-------- Rijen --------
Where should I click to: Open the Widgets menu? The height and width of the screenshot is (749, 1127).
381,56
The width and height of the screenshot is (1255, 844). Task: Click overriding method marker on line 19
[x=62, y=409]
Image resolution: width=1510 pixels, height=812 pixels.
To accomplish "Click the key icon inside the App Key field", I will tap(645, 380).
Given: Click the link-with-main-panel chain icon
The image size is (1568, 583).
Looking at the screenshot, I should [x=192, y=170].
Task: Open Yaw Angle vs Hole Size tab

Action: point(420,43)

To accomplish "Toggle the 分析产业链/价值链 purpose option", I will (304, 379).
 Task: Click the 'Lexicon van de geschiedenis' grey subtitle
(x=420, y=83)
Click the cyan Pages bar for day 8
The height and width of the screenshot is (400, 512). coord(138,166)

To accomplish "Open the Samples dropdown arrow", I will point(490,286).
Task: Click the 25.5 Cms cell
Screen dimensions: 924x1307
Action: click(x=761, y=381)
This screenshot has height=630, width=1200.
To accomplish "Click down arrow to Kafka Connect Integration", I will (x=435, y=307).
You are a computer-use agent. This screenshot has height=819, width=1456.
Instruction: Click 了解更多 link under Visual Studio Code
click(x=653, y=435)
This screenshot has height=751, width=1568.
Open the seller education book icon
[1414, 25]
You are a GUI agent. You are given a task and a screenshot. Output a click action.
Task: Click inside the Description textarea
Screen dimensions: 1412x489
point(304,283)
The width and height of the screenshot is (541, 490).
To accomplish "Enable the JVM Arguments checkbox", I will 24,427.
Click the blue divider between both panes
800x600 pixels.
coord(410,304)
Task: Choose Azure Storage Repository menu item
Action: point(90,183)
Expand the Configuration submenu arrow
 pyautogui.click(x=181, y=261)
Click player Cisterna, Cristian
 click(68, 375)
--------
Korte opdracht: Laat elke regel uit de records hierboven zien waarin het woord "screenshot" staat.

Oplossing:
Where should I click to: Open the Widgets menu? The height and width of the screenshot is (749, 1127).
The width and height of the screenshot is (1255, 844). Task: Click overriding method marker on line 19
Looking at the screenshot, I should [x=192, y=170].
The height and width of the screenshot is (400, 512). coord(138,166)
This screenshot has height=630, width=1200.
You are a computer-use agent. This screenshot has height=819, width=1456.
This screenshot has height=751, width=1568.
You are a GUI agent. You are given a task and a screenshot. Output a click action.
The width and height of the screenshot is (541, 490).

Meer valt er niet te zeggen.